Jealous said he’s leaving the post to spend more time with his children and to raise funds to support African American candidates for political office.
Five years ago, when Jealous took the helm of the 104-year-old civil rights group, he became the youngest president in its history. At 35, he was a relative unknown in Washington circles, having been a Rhodes Scholar and nonprofit leader who had cut his teeth as an activist in New York and California, among other places.
There was skepticism: Could this young goatee-wearing man — born a decade after the major civil rights battles were won — restore the NAACP to relevancy? Was there a vigorous future for the organization in the political age of Obama?
“At the time, the NAACP was seen by many as a fading brand. It was seen as your grandmama’s organization if not your great-grandmama’s,” said Van Jones, a progressive activist who affectionately calls Jealous a “bad brother.” “He comes in and completely turns the place around in what seems like overnight.”
That turnaround focused on raising the organization’s media profile again and becoming almost frenetic in a push to address the issue of the moment — whatever it might be. No longer was the NAACP holding symbolic funerals for the N-word. It was campaigning to end the death penalty, texting young people to remind them to vote and taking on the tea party.

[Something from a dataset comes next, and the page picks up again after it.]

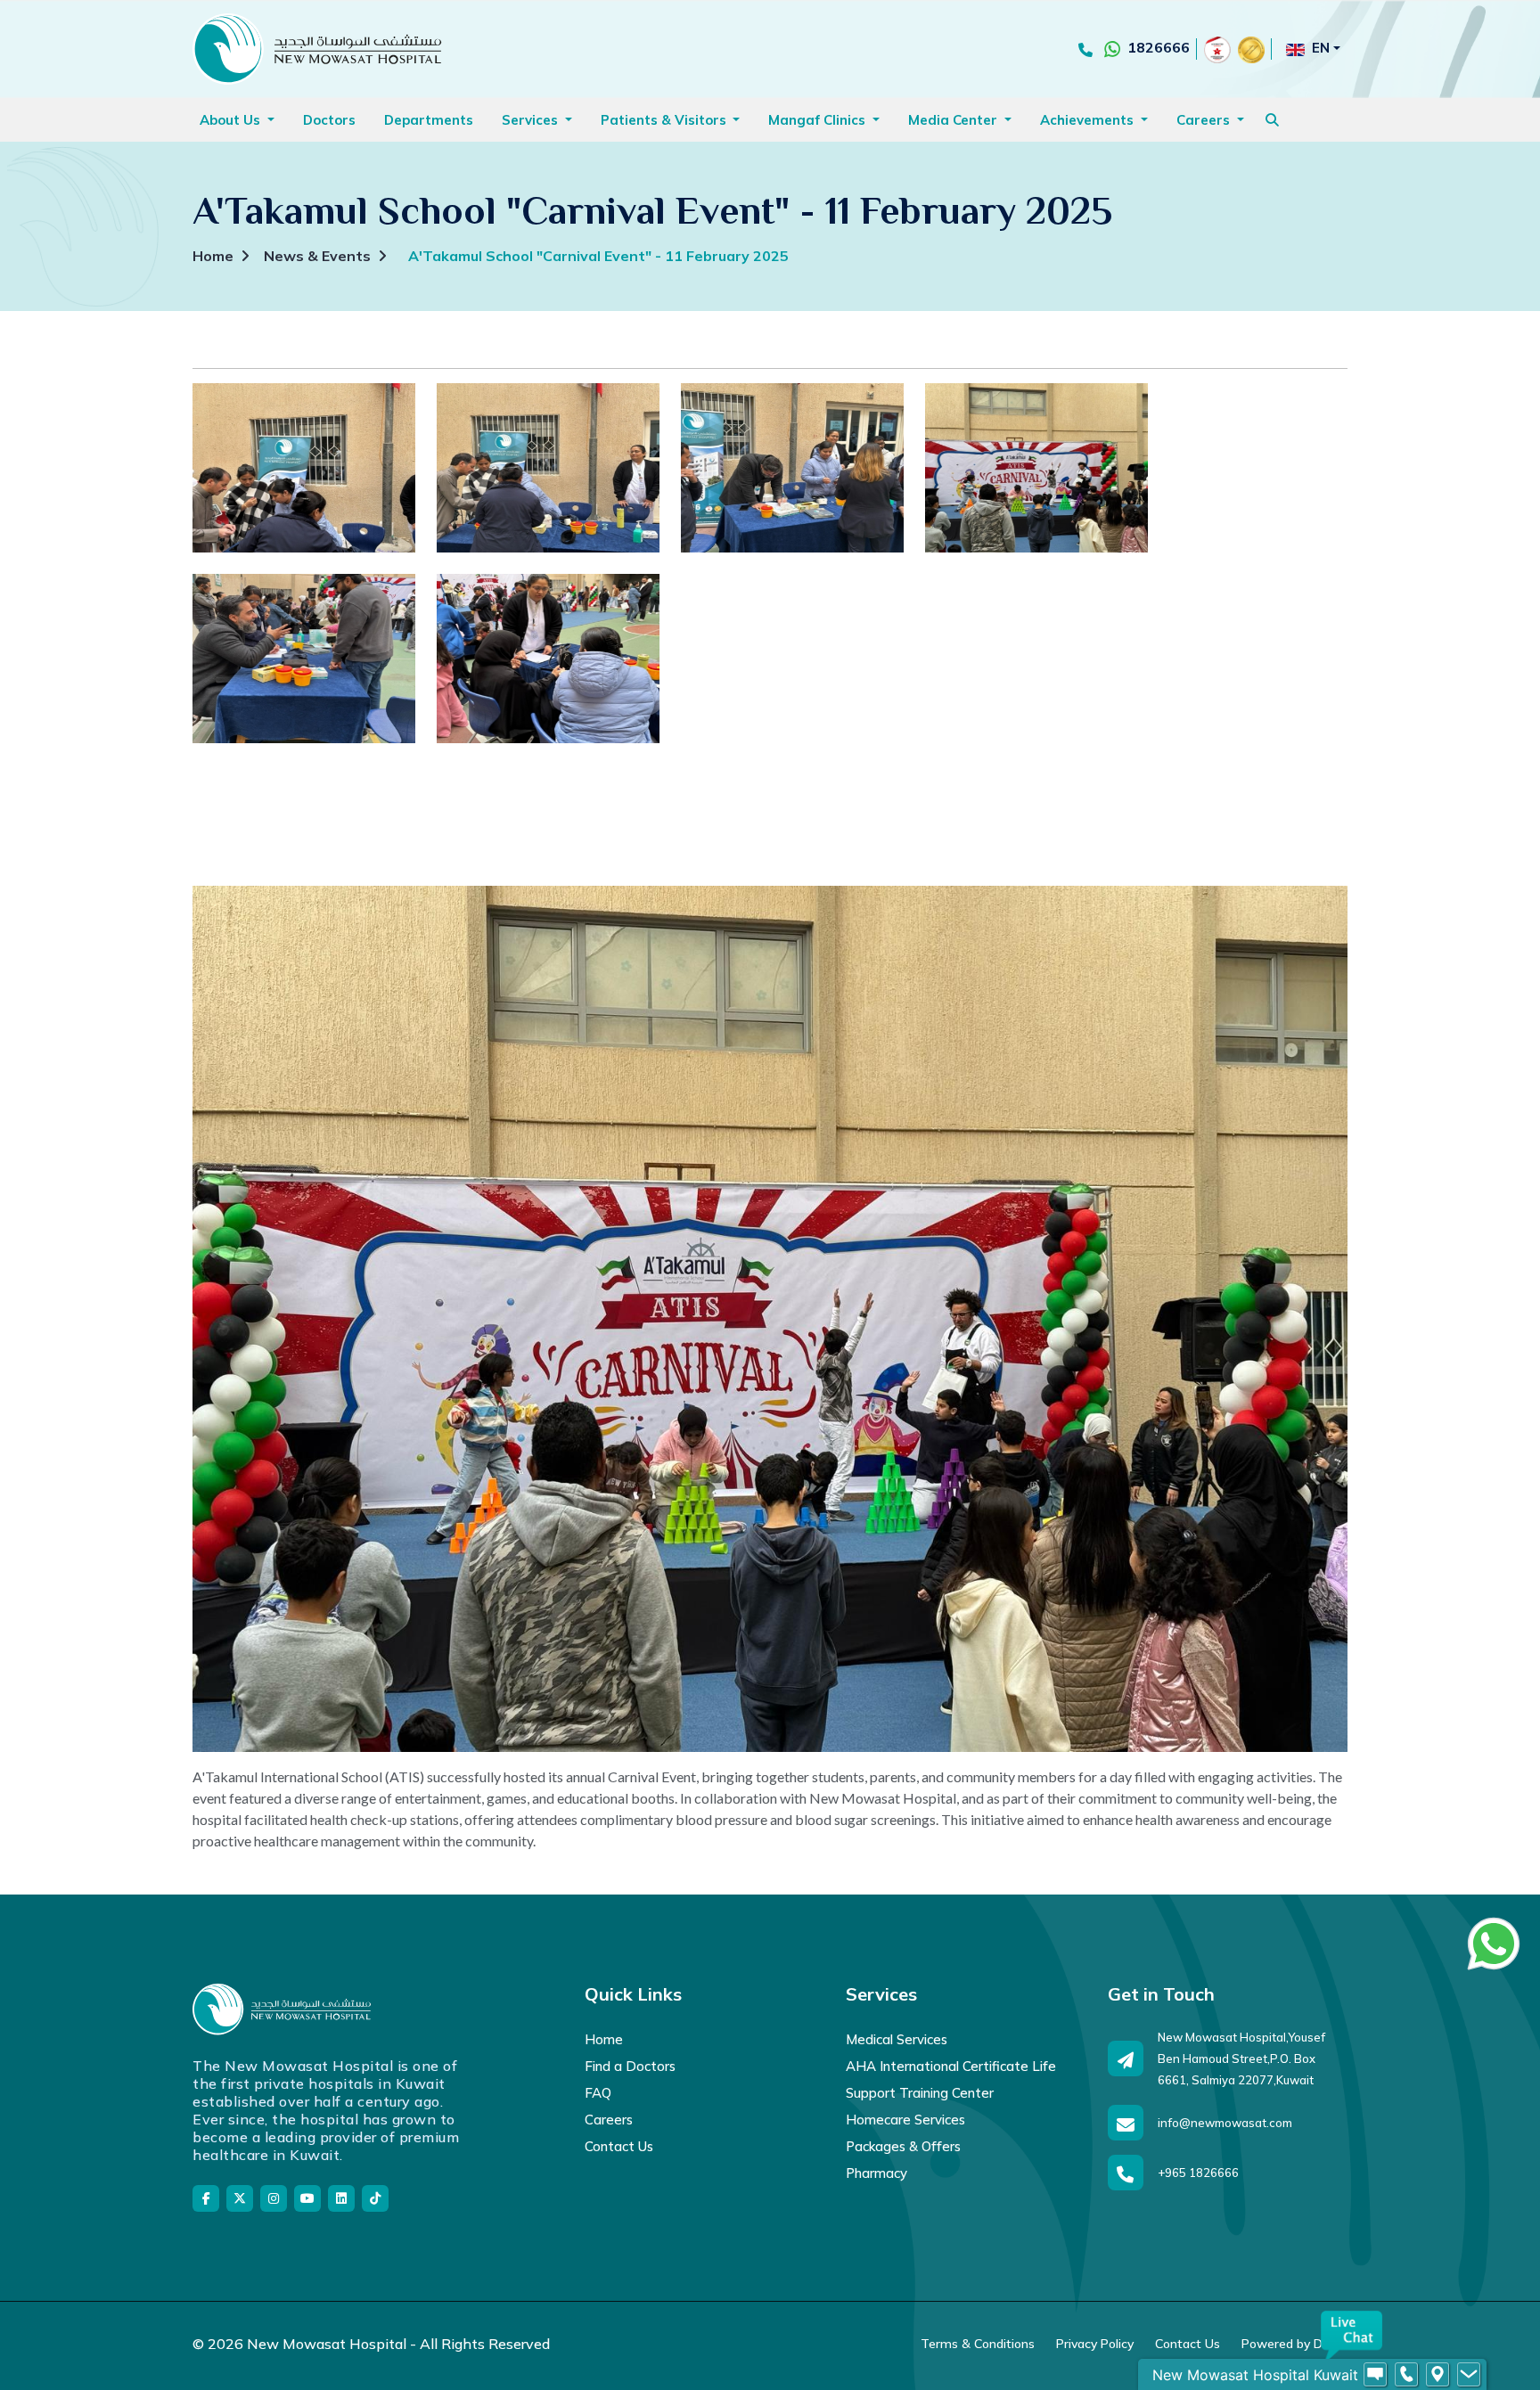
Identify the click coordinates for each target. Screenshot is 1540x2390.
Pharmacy (876, 2173)
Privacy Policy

When Jealous leaves the NAACP in January, he will do so as one of the nation’s most prominent civil rights leaders and a man who has stood on the biggest political stages. He is a regular guest on cable news shows and has maintained a travel schedule that had him away from his Silver Spring home, wife Lia Epperson and their two young children 145 days a year.
Last week, Jealous said that his NAACP tenure was a sprint that has left the organization with more technological savvy and on sounder financial footing. It now has 420,000 mobile subscribers. The organization’s e-mail list has jumped from 174,000 names when Jealous joined to 1.3 million. In the 2012 election cycle, the NAACP registered 374,553 new voters — more than double the number it registered in 2008.
Given the NAACP’s periodic money woes and controversies, the most important numbers may be financial: According to the organization’s tax filings and numbers it provided, its revenue has grown from $25.6 million in 2008 to $46 million last year, and its individual donor base has expanded eightfold.
Wade Henderson, president of the Leadership Conference on Civil and Human Rights, said Jealous was “reflective of an effort committed to the restoration of the NAACP’s prestige and vitality” and that he had boosted the next generation of civil rights leaders.